Could be first option in high-resistance settings

For many gonorrhea patients, zoliflodacin could be a preferable alternative. As STI expert Kimberly Workowski, MD, of Emory University, writes in an accompanying commentary, having an antibiotic that’s easier to administer than ceftriaxone is an important advance for gonorrhea treatment.

“Ceftriaxone is difficult to administer (ie, requires an in-person visit and skill to administer), which also makes it less conducive to newer modalities of care, such as telehealth; many providers do not stock ceftriaxone in outpatient clinics or have alternative antimicrobials in cases of allergy,” she writes. In addition, some patients might have ceftriaxone-resistant gonorrhea and need an alternative option.

I think zoliflodacin, in that sort of high-resistance setting, would definitely be a first-line agent.

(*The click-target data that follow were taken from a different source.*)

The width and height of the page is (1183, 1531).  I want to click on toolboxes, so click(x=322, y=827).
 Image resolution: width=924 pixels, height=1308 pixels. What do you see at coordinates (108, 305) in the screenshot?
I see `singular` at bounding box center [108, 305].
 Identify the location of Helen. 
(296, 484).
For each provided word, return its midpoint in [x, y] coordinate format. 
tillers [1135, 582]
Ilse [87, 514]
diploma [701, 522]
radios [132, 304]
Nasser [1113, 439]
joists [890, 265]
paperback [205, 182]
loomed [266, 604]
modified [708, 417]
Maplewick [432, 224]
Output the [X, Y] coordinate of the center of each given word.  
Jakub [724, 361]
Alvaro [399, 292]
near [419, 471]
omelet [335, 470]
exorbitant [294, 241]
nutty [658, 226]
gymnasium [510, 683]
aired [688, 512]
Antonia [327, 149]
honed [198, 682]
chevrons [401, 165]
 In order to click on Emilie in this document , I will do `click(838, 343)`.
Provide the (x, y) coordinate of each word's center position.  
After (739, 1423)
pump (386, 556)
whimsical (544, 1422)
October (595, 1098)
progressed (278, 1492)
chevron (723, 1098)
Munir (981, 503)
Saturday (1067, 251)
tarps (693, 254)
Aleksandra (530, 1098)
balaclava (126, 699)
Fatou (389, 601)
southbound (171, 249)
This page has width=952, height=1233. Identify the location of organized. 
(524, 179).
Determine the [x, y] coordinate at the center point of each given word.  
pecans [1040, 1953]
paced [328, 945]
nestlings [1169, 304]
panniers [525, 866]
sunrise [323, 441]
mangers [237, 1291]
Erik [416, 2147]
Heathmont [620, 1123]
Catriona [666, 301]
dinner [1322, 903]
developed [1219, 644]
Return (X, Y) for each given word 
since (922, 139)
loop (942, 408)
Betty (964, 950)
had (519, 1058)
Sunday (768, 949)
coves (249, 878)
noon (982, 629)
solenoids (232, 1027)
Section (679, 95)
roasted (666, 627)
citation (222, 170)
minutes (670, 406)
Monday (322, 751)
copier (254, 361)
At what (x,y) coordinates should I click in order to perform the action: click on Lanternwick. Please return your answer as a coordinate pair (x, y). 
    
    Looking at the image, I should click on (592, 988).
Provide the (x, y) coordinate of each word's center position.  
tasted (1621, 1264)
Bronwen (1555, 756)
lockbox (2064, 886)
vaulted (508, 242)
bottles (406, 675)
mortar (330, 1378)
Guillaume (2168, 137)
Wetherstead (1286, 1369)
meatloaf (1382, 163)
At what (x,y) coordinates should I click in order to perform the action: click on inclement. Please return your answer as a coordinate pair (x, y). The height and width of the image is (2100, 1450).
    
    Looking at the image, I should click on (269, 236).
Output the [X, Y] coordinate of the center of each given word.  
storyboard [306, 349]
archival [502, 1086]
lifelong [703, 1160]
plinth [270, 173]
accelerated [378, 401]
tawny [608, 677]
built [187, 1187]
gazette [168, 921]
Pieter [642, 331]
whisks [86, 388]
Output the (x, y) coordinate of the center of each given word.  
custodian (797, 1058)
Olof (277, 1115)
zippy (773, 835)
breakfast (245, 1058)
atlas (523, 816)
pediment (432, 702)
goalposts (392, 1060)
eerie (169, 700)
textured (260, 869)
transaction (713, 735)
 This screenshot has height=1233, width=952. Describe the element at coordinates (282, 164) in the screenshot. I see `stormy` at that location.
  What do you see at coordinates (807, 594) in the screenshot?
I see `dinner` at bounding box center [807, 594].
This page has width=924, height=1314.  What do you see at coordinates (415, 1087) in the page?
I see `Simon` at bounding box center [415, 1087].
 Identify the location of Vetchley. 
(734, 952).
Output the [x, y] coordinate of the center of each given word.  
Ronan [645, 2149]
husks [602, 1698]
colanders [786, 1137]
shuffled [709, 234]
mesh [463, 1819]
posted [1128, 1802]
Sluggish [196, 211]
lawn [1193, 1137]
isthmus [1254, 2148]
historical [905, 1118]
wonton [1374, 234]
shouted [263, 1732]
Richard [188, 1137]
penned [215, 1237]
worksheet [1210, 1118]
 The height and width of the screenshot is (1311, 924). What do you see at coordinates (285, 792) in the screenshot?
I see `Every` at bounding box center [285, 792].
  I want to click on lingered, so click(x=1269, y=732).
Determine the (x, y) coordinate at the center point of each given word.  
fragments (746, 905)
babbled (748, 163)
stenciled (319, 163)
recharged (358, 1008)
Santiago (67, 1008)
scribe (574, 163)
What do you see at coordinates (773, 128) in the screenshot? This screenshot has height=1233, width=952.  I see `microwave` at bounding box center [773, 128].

Workowski also notes that modeling studies have found that holding an antibiotic in reserve until ceftriaxone resistance reaches a certain threshold would likely be an ineffective strategy.

There’s also the reality that other treatment options are already at risk in countries like Vietnam, where the WHO surveillance report found that 24% of N gonorrhoeae isolates tested in 2024 were ceftriaxone-resistant.

“I think zoliflodacin, in that sort of high-resistance setting, would definitely be a first-line agent,” O’Brien said. 

The FDA has set a target date of December 15 to make its decision. GARDP is also seeking approval for zoliflodacin in South Africa and Thailand.